Re: Create my own shell? SOLVED
Many thanks to all people of this mailing list for all the replies. Finally, I have edited the files I've downloaded from http://mongers.org/gw_menu and make my own shell. Thanks ;) El Lunes, 25 de Julio de 2005 21:03, escribis: On 2005-07-25 16:01:49 +0200, Abel Talaversn Estevez wrote: I need to create a particular but simple shell for a firewall running OpenBSD 3.6. The idea is create a user whose shell is a very limited one. This shell or command line interpreter (CLI) must have permissions only in the home directory. How could I do this? Any ideas? Editing the source code of sh?, for example.
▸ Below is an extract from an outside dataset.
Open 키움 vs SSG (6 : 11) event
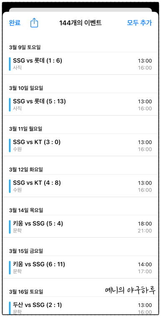Viewport: 161px width, 317px height. pyautogui.click(x=81, y=267)
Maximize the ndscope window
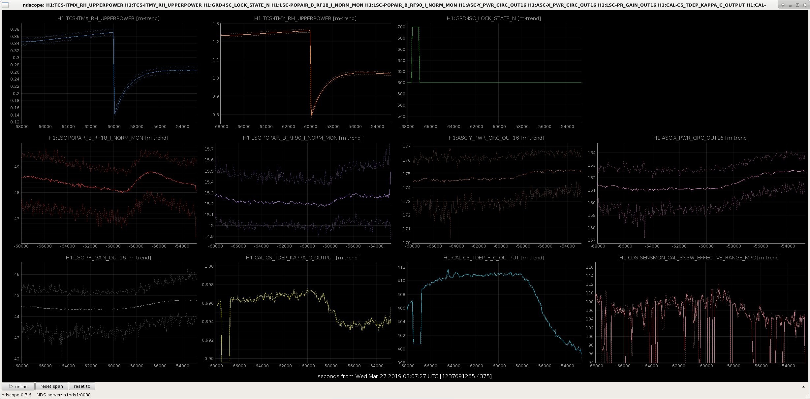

Make my own cli? http://mongers.org/gw_menu But that might be too restricted for you. Have a nice day Morten -- Abel Talaversn Estevez Ingeniero Superior de Telecomunicaciones Analista de Proyectos OpenWired, S.L. C/ Caballero, 87 - 08029 - Barcelona (Spain) Tel (+34) 93/410 75 70 - Fax (+34) 93/419 45 91
Re: Create my own shell? SOLVED
:-) What about ctrl-Z, does that secure gateway menu script ignore that too? 2005/7/27, Abel Talaversn Estevez [EMAIL PROTECTED]: Many thanks to all people of this mailing list for all the replies. Finally, I have edited the files I've downloaded from http://mongers.org/gw_menu and make my own shell. Thanks ;) El Lunes, 25 de Julio de 2005 21:03, escribis: On 2005-07-25 16:01:49 +0200, Abel Talaversn Estevez wrote: I need to create a particular but simple shell for a firewall running OpenBSD 3.6. The idea is create a user whose shell is a very limited one. This shell or command line interpreter (CLI) must have permissions only in the home directory. How could I do this? Any ideas? Editing the source code of sh?, for example. Make my own cli? http://mongers.org/gw_menu But that might be too restricted for you.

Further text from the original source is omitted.